▶ Task to carry out
Every line from the one with "Screen dimensions: 546x308" through the end of the entries below must be retyped exactly, and only those lines. The pictures are not part of the copy.

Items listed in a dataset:
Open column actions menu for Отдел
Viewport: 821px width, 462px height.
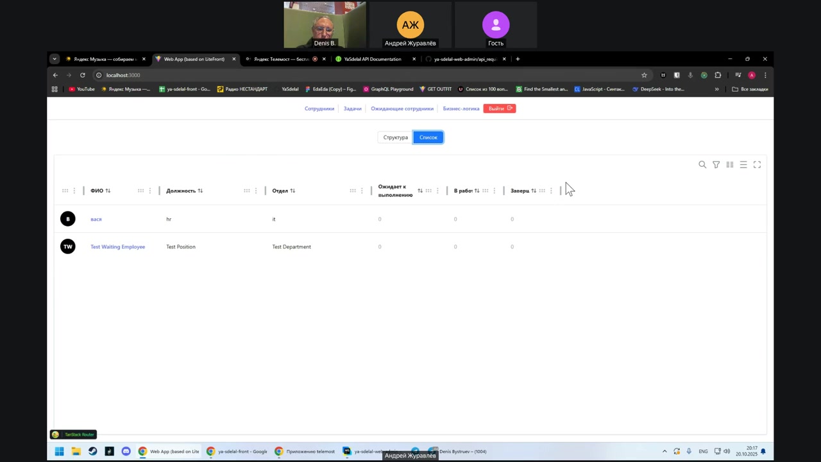pyautogui.click(x=362, y=191)
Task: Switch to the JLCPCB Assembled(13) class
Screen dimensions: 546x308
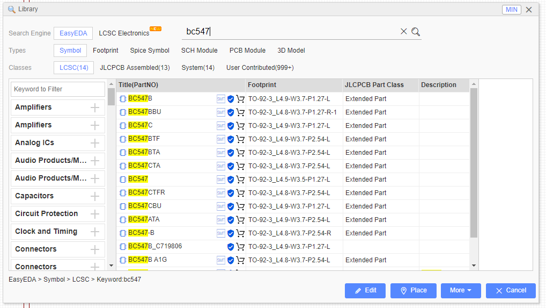Action: coord(135,68)
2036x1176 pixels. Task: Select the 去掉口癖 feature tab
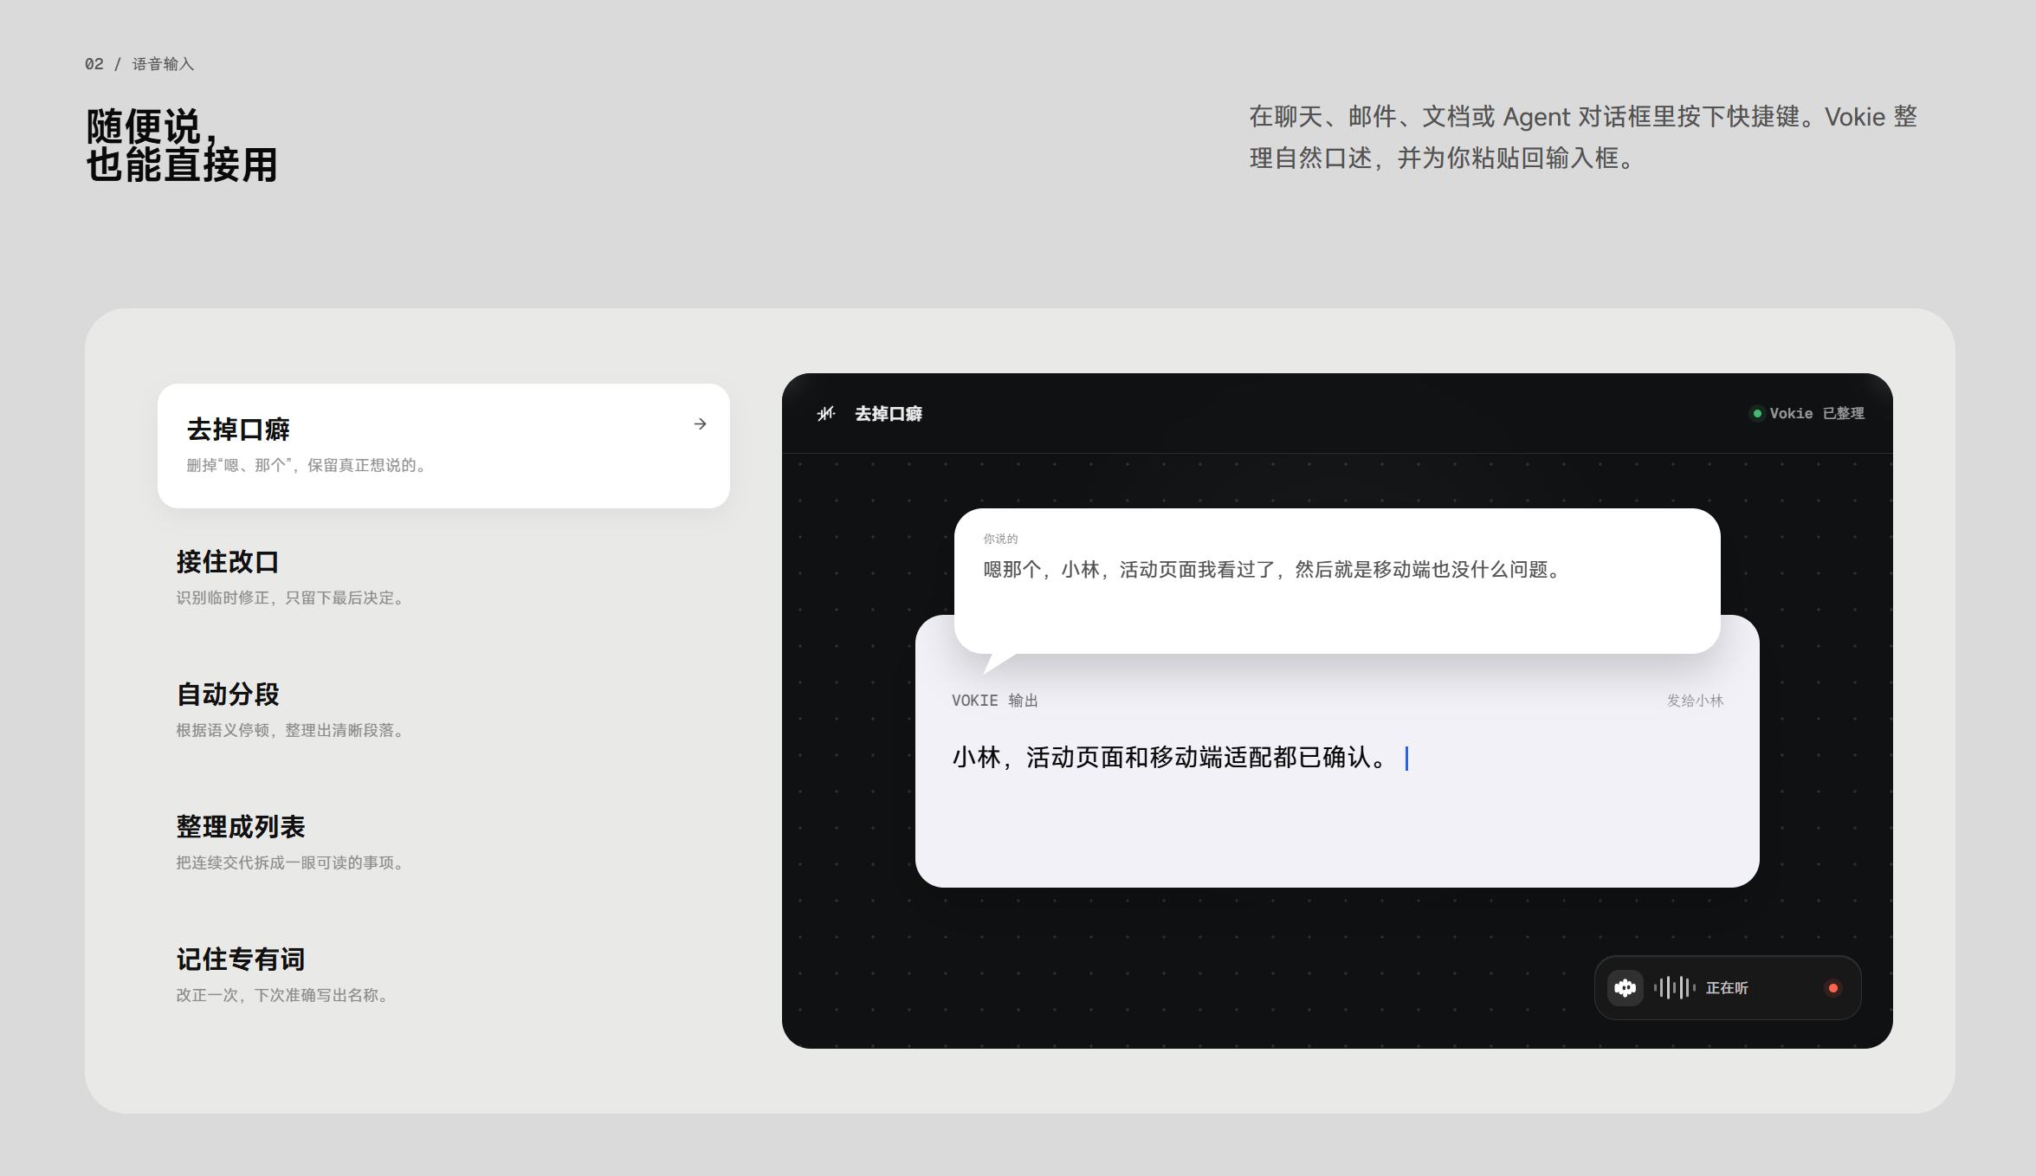click(x=443, y=446)
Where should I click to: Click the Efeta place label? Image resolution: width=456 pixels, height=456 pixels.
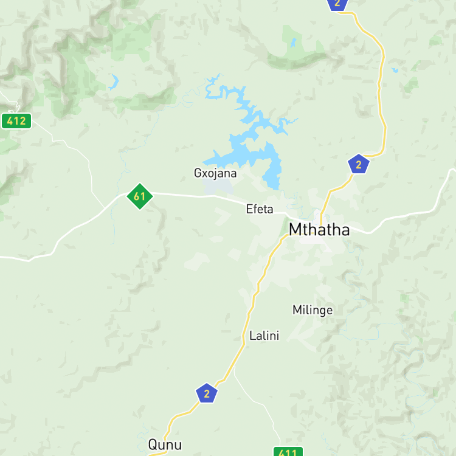click(x=260, y=209)
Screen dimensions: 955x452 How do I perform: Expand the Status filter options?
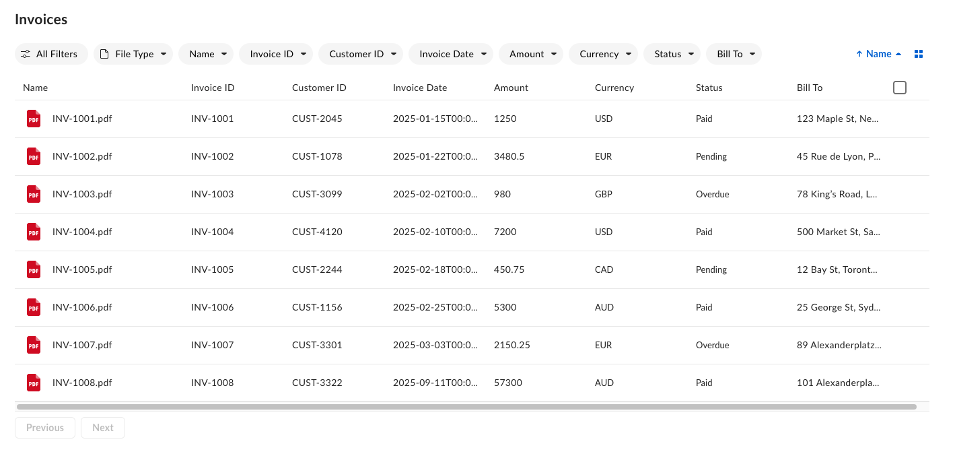tap(672, 54)
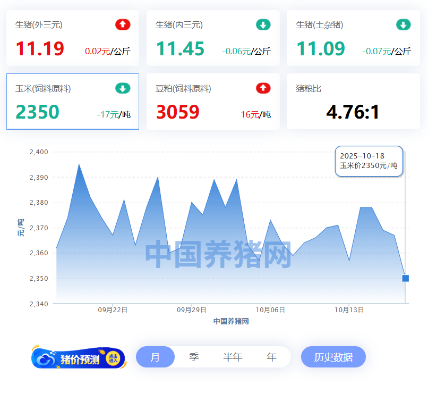This screenshot has width=428, height=393.
Task: Open 历史数据 button
Action: click(333, 357)
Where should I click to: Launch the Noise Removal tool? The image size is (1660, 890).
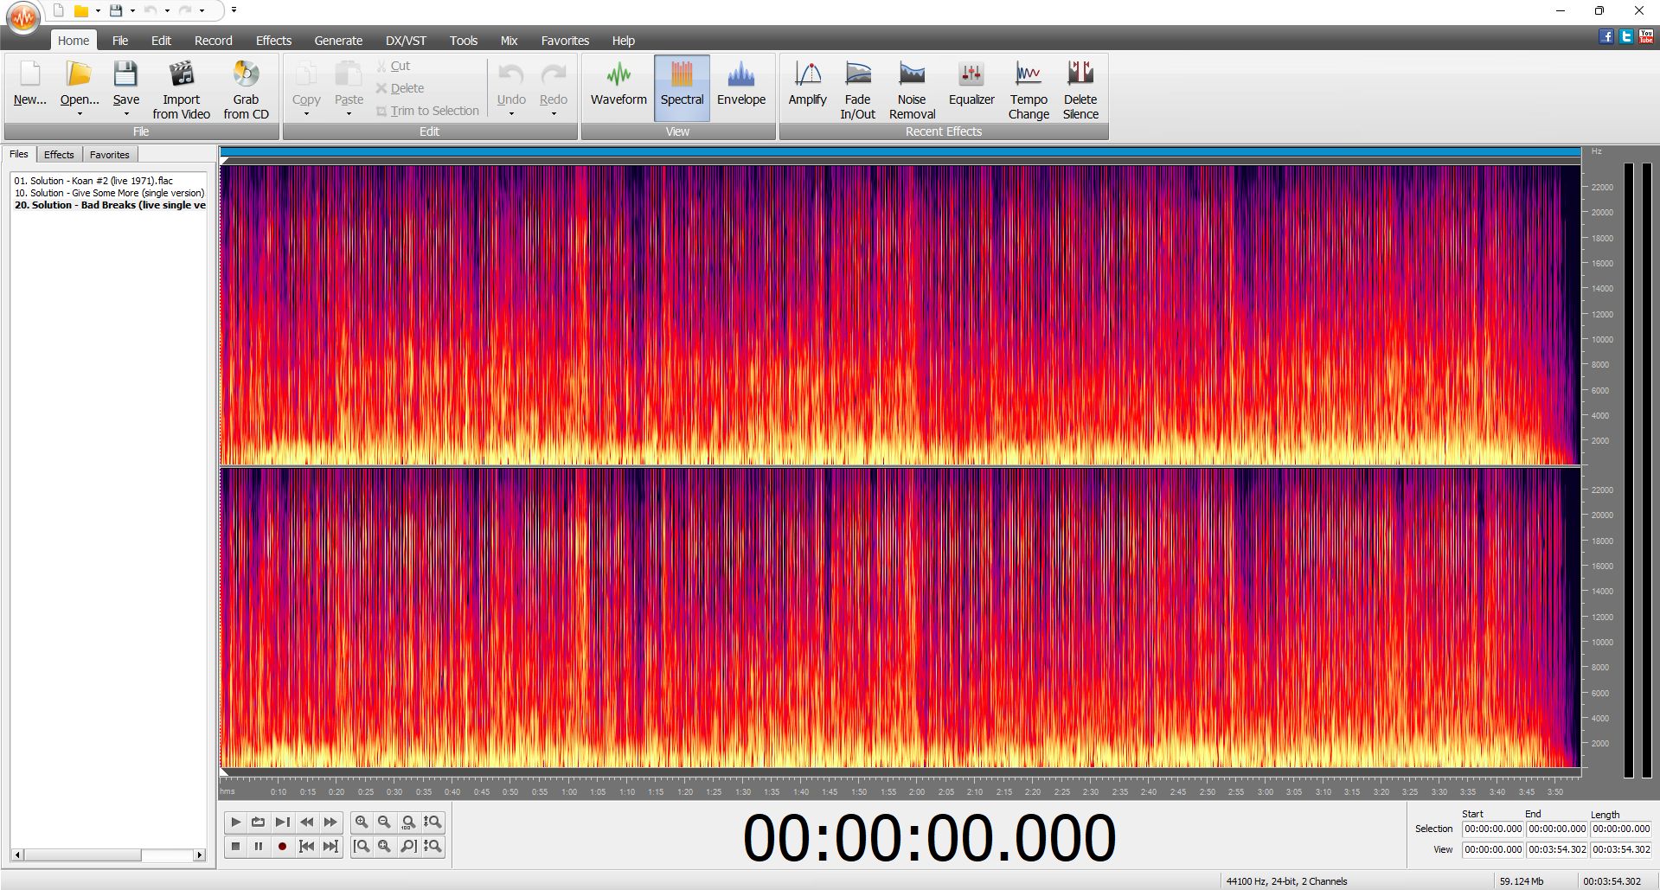tap(912, 89)
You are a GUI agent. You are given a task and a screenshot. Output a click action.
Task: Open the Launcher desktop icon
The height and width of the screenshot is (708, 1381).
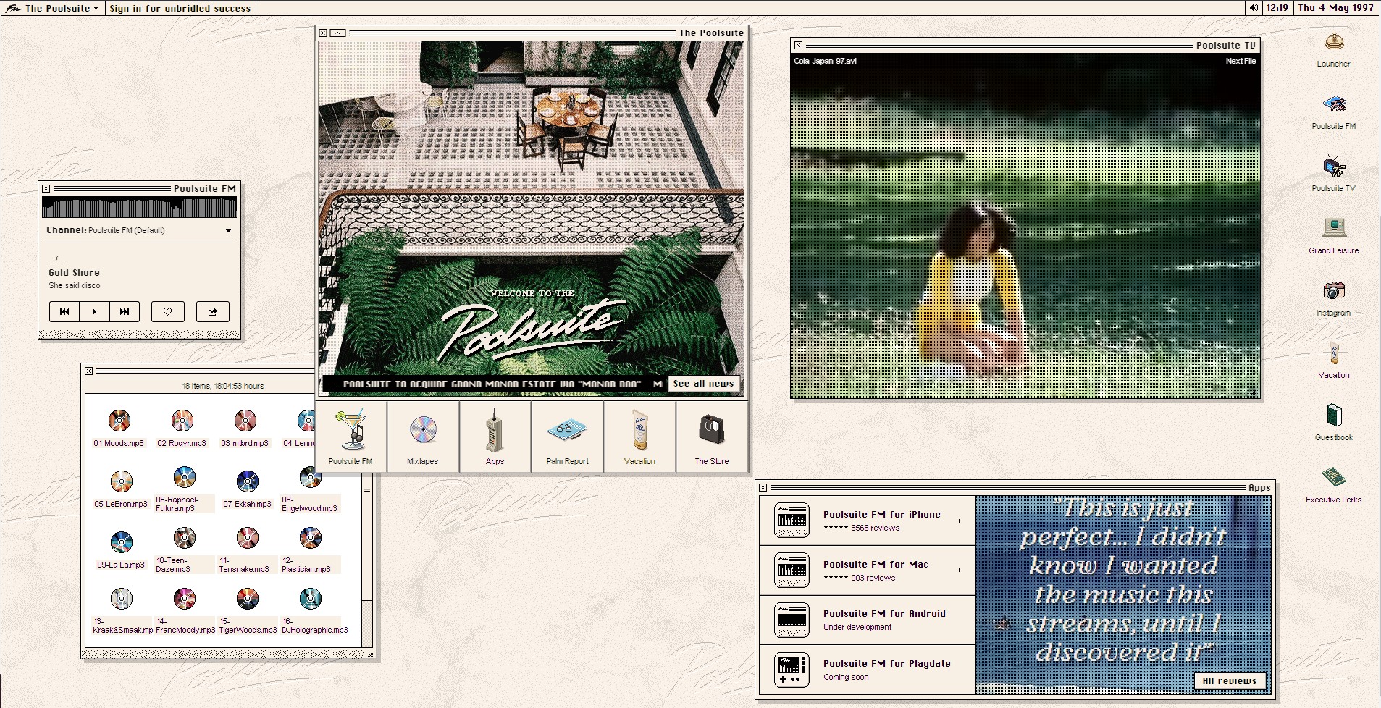(x=1333, y=44)
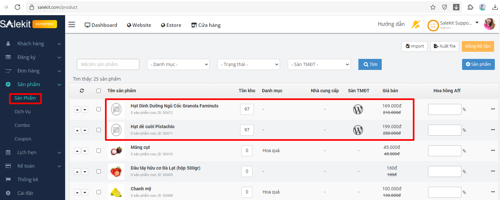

▶ Answer for the task
Screen dimensions: 546x308
Action: coord(135,68)
2036x1176 pixels. Task: Select the 去掉口癖 feature tab
click(x=443, y=446)
Where should I click to: Click the Efeta place label? Image resolution: width=456 pixels, height=456 pixels.
click(x=260, y=209)
Screen dimensions: 955x452 How do I perform: Expand the Status filter options?
tap(672, 54)
This screenshot has width=428, height=393.
Task: Open 历史数据 button
Action: click(333, 357)
Where should I click to: Launch the Noise Removal tool? The image size is (1660, 890).
tap(912, 89)
You are a GUI agent. You are given a task and a screenshot. Output a click action.
Task: Open the Launcher desktop icon
The height and width of the screenshot is (708, 1381).
(x=1333, y=44)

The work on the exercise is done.